I was first smitten with seabirds at Tern Island in Hawaii’s Northwest chain when I sailed there in 1989 to write a series about the refuge. I didn’t know what to expect and was astonished to find that the seabirds nesting there were so unafraid of people the workers could just bend down and pick them up. At Tern I considered the 24-hour-a-day honks, wails, groans and screeches as exuberant music, a sort of avian heavy metal. I even came to peace with the odor of guano. When it drifts to my nose now, I think it’s the smell of life.
Recently an editor for an upcoming publication asked me to describe what was special about Tern Island. I wrote (in part): “My favorite job was fastening aluminum ID bands on the legs of seabirds, because this was one of the few times I could legally hold — and hug — these federally protected animals. Cradling a Laysan albatross in my arms was a joy like no other. The feathers of these goose-sized birds, with their 7-foot wingspans, were so soft my work-calloused hands could barely feel them.

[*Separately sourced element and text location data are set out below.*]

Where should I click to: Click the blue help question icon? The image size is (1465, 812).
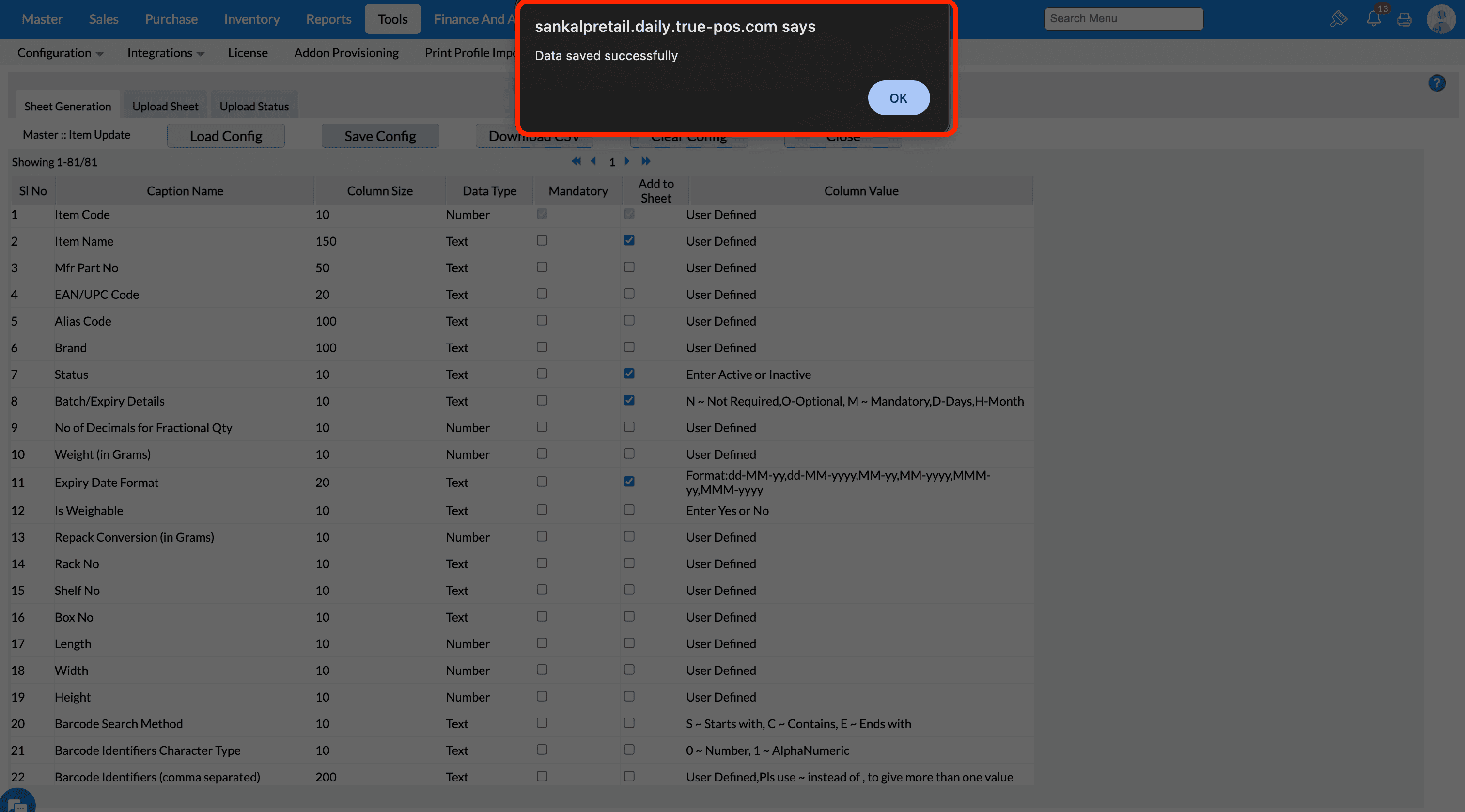point(1436,84)
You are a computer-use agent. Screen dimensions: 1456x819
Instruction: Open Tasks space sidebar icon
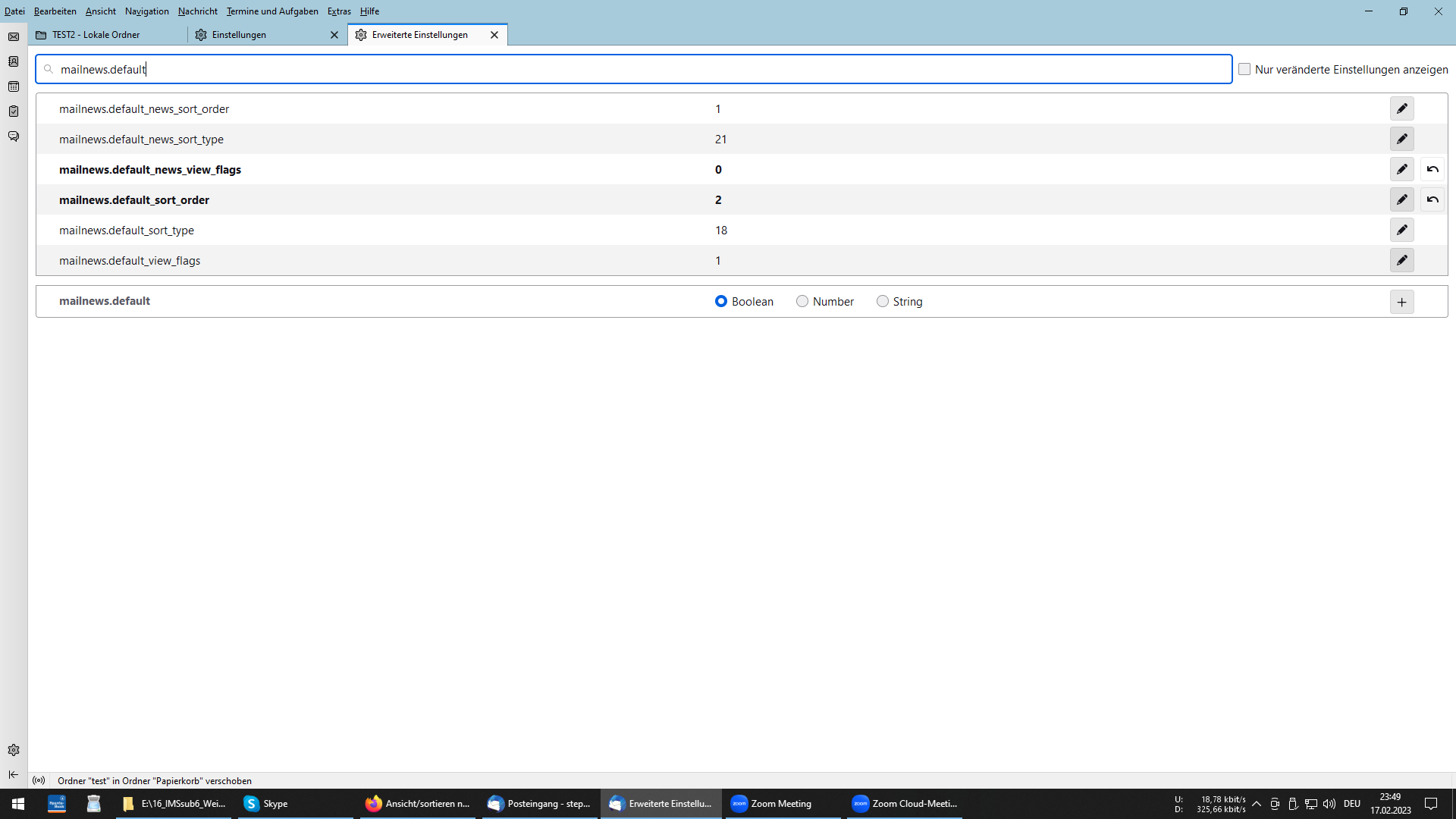coord(14,111)
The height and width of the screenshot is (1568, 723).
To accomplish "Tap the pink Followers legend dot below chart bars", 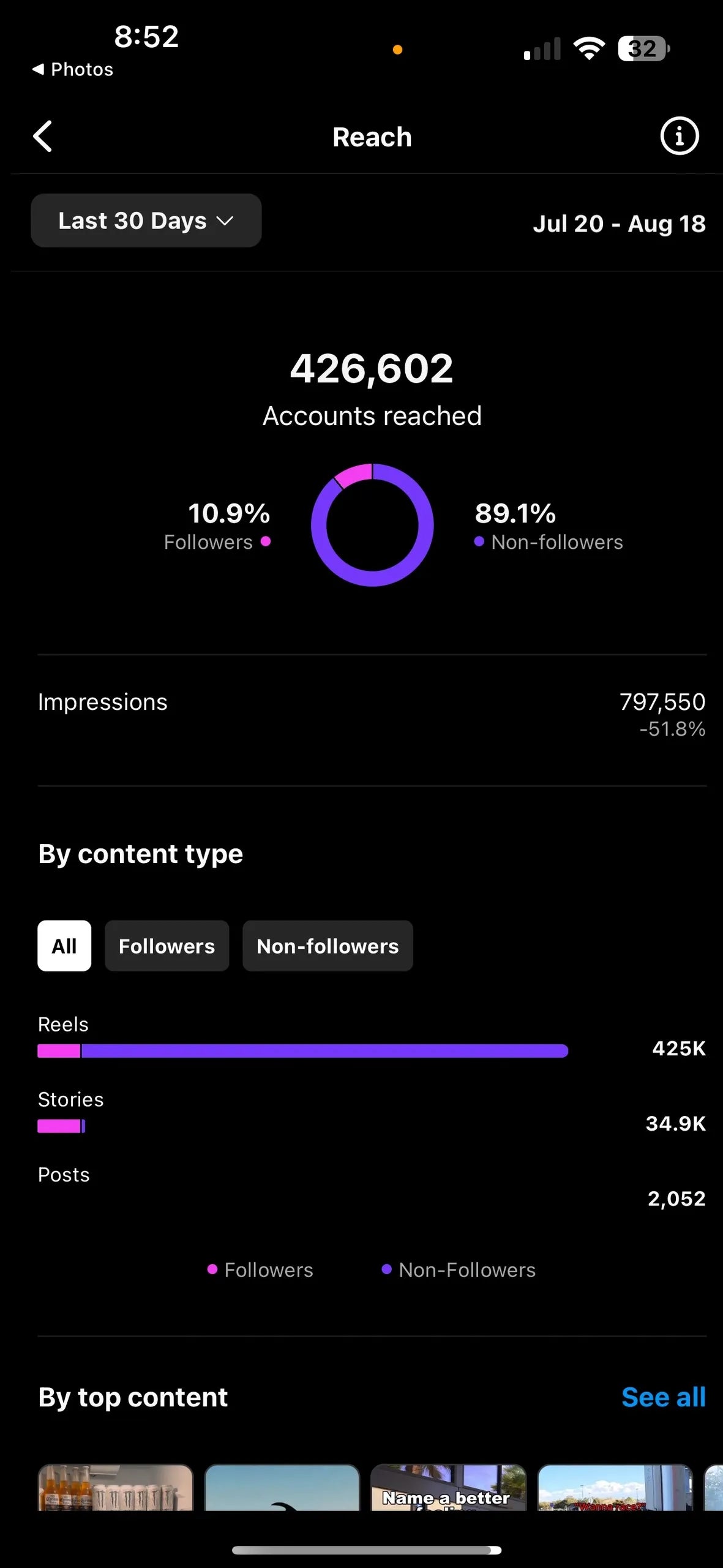I will point(212,1270).
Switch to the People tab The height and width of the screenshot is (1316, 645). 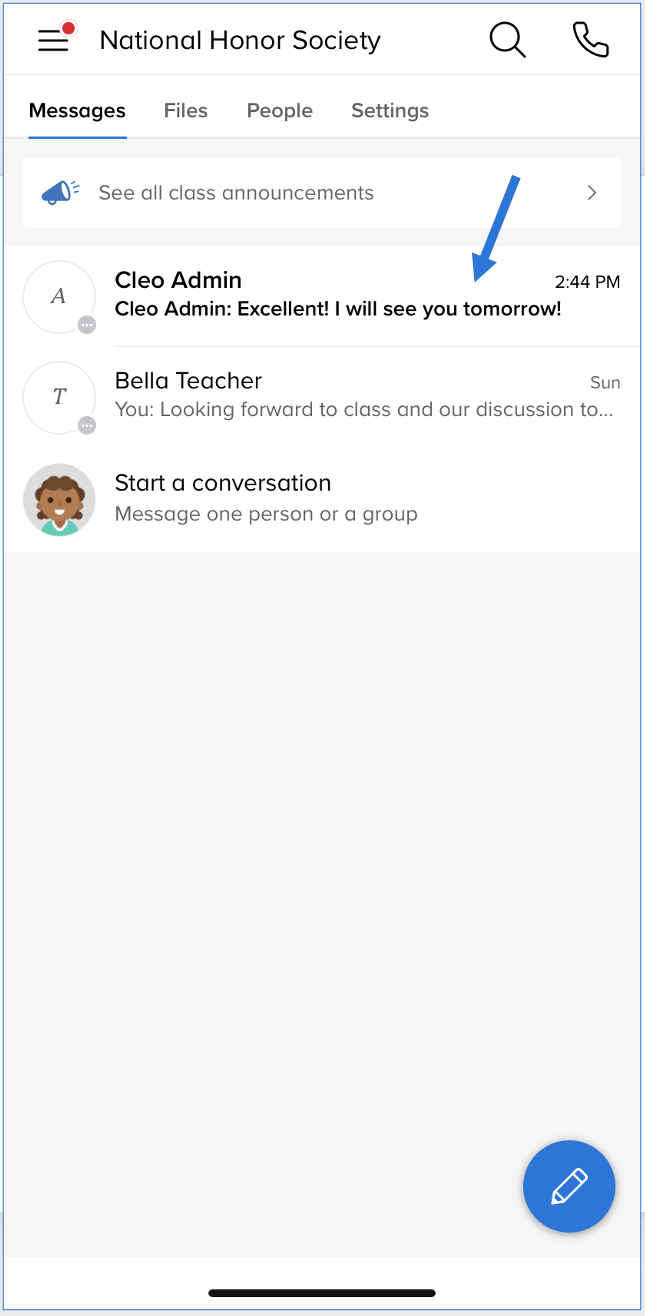[280, 111]
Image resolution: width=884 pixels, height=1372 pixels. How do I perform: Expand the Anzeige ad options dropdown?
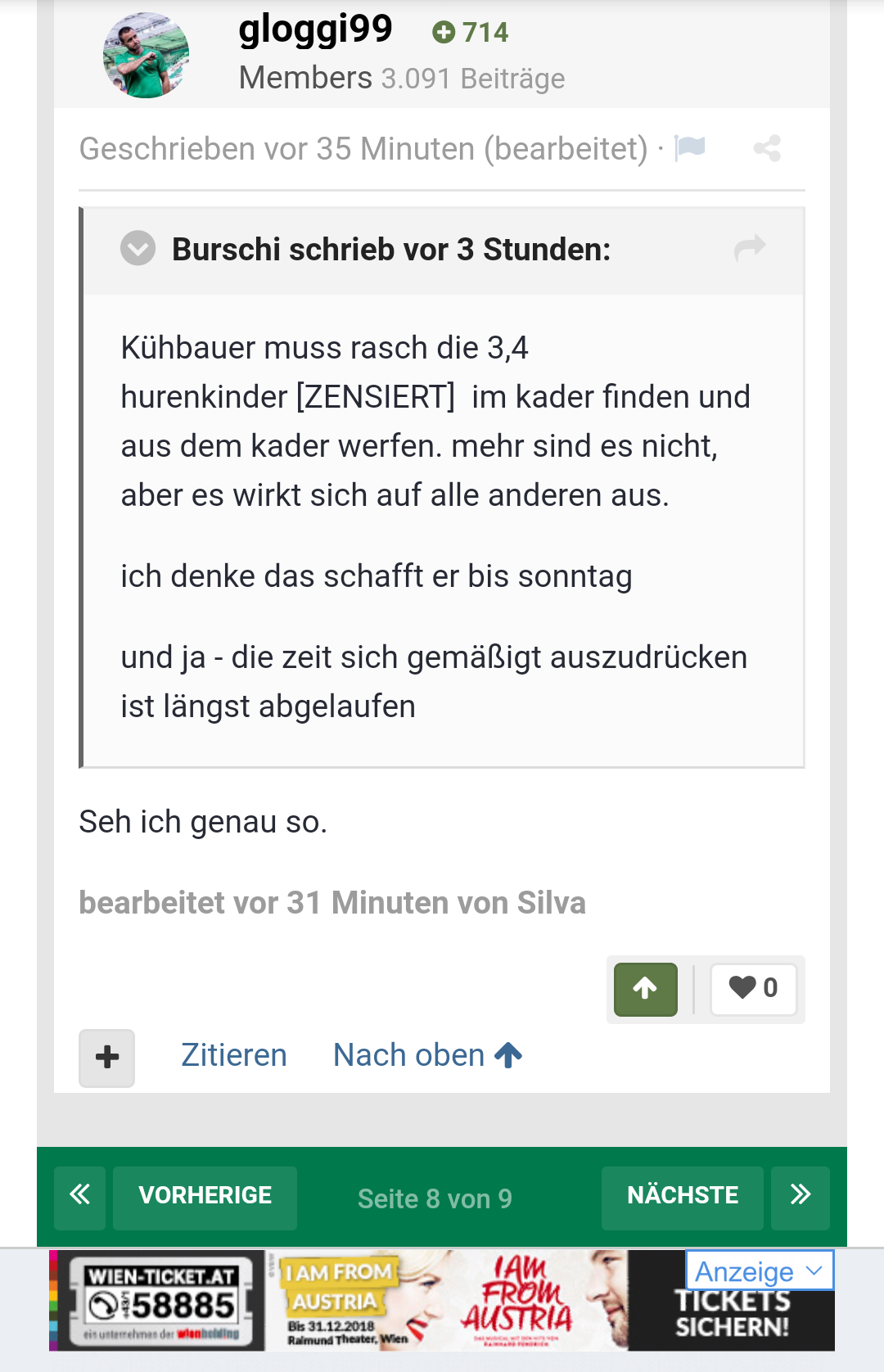coord(759,1270)
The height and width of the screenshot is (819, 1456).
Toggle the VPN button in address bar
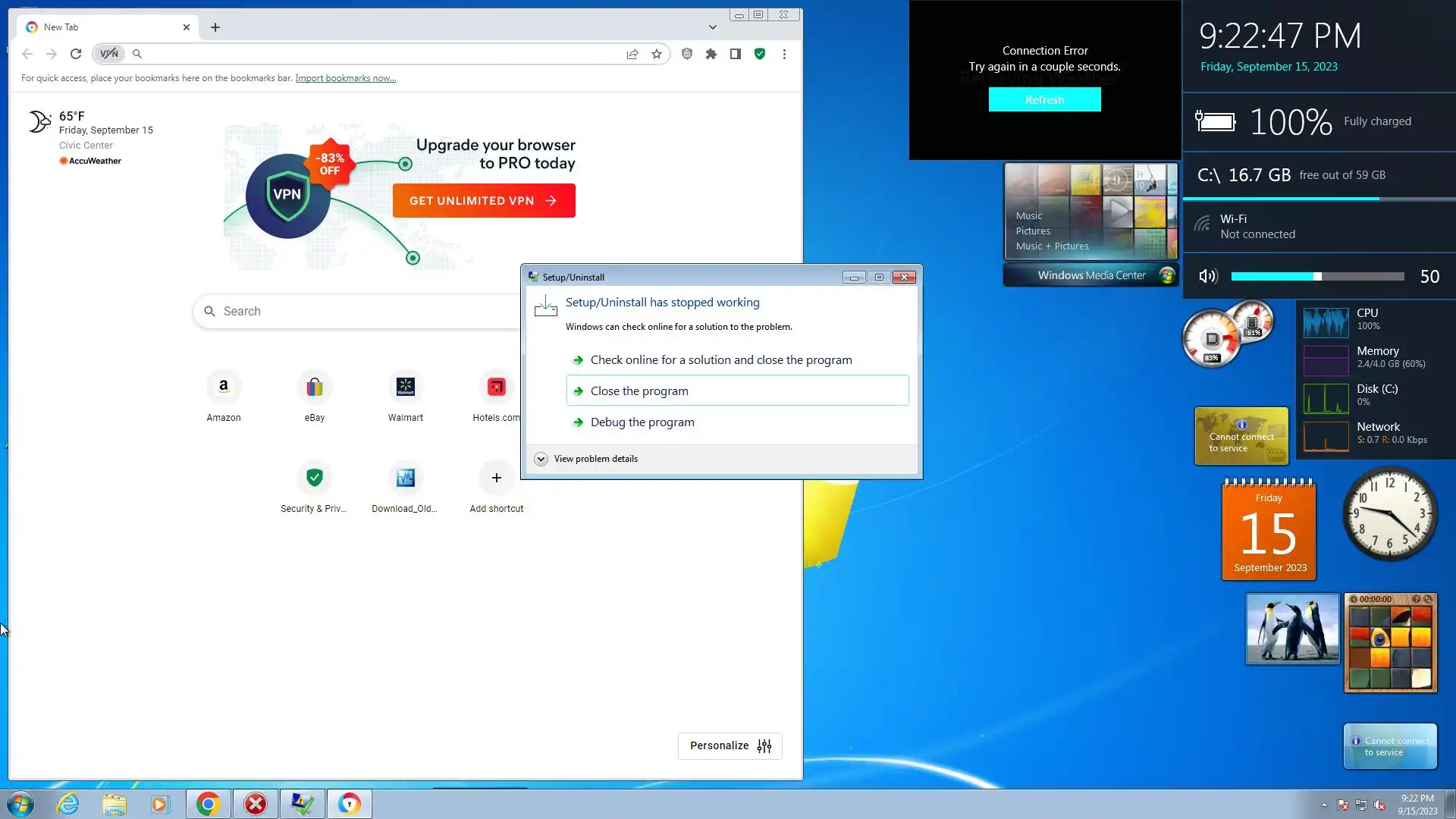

“But my lips could. When it was my turn to hold an albatross, I’d lower my face to the bird’s head, inhale its fresh smell of the open ocean, and touch my lips to its velvety feathers. With this kiss I delivered to the bird my message: You are magnificent and I adore you.”
You don’t have to go as far as the Northwest chain to experience a Hawaii seabird gathering. Rob’s first colony experience was years ago on Manana (Rabbit) Island, off Sea Life Park. He’d moved to Hawaii as a graduate student to study spinner dolphins, but while at Manana he found himself amid thousands of screeching sooty terns and moaning wedge-tailed shearwaters.
“This was amazing!” he writes. “The dolphins would have to wait.” He subsequently earned a Ph.D. from UCLA for his research on Hawaii seabirds.
I met Rob at Midway years ago when he was the refuge manager there, and although I don’t know him well, I know that when it comes to being crazy about Hawaii’s seabirds, he definitely gets it. His pictures are charming, his writing personal. And like me, he wants others to see these remarkable birds. “If [this book] piques your curiosity enough to visit a seabird colony,” he writes, “then I will have been successful.”
Rob’s lovely book will help me explain to the uninitiated why no matter how busy I am, or how travel-weary, I will grab any chance I get to work with seabirds.
When you read this, by the way, I’ll be heading to Midway to count albatrosses.